This guide provides recommendations for first things to try once you have Cody up and running.
If you haven't yet enabled Cody for your Sourcegraph instance or installed the VS Code extension, go here first:
- Enabling Cody for Sourcegraph Enterprise customers
- Enabling Cody for Sourcegraph.com users
- Installing Cody for VS Code
- Installing the Cody app
Once you have access to Cody, we recommend:
- Trying the
Generate a unit test
recipe - Trying the
Summarize recent code changes
recipe - Asking Cody to pull information from documentation
- Asking Cody to write context-aware code
The Cody icon should now appear in the activity bar in VS Code. Clicking the icon will open the Cody side panel.

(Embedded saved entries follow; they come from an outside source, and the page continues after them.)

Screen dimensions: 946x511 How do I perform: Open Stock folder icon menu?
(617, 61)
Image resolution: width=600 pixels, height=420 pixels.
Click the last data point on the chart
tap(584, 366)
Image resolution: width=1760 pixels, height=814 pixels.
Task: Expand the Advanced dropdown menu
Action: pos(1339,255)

The Chat
tab can be used to ask Cody questions and paste in snippets of code, and the Recipes
tab can be used to run premade functions over whatever code you currently have highlighted.
As one recipe example, let's generate a unit test:
- Open a code file in VS Code
- Open the
Recipes
tab in the Cody sidebar - Highlight a code snippet in your code that you'd like to test
- Click the
Generate a unit test
recipe button OR right click ->Ask Cody
->Ask Cody: Generate Unit Test
- Cody will provide a unit test as a code snippet in the sidebar
If you're using Cody with Sourcegraph Enterprise, Cody can utilize Sourcegraph's search and the code graph to understand your own codebase and provide context-aware answers. Using this, Cody can tell you about recent changes to your code and quickly provide a summary.
Imagine you've stepped away from a project for the last week. Let's see what's changed in that time:
- Open the
Recipes
tab in the Cody sidebar - Click the
Summarize recent changes
recipe button - A dropdown will appear. Click
Last week
- Cody will provide a summary of changes to your codebase that occurred in that time period
Cody can also directly reference documentation. If Cody has context of a codebase, and docs are committed within that codebase, Cody can search through the text of docs to understand documentation and quickly pull out information so that you don't have to search for it yourself.
In the Chat
tab of the VS Code extension, you can ask Cody examples like:
- "What happens when Service X runs out of memory?"
- "Where can I find a list of all experimental features and their feature flags?"
- "How is the changelog generated?"
One of Cody's strengths is writing code, especially boilerplate code or simple code that requires general awareness of the broader codebase.
One great example of this is writing an API call. Once Cody has context of a codebase, including existing API schemas within that codebase, you can ask Cody to write code for API calls.
For example, ask Cody:
- "Write an API call to retrieve user permissions data"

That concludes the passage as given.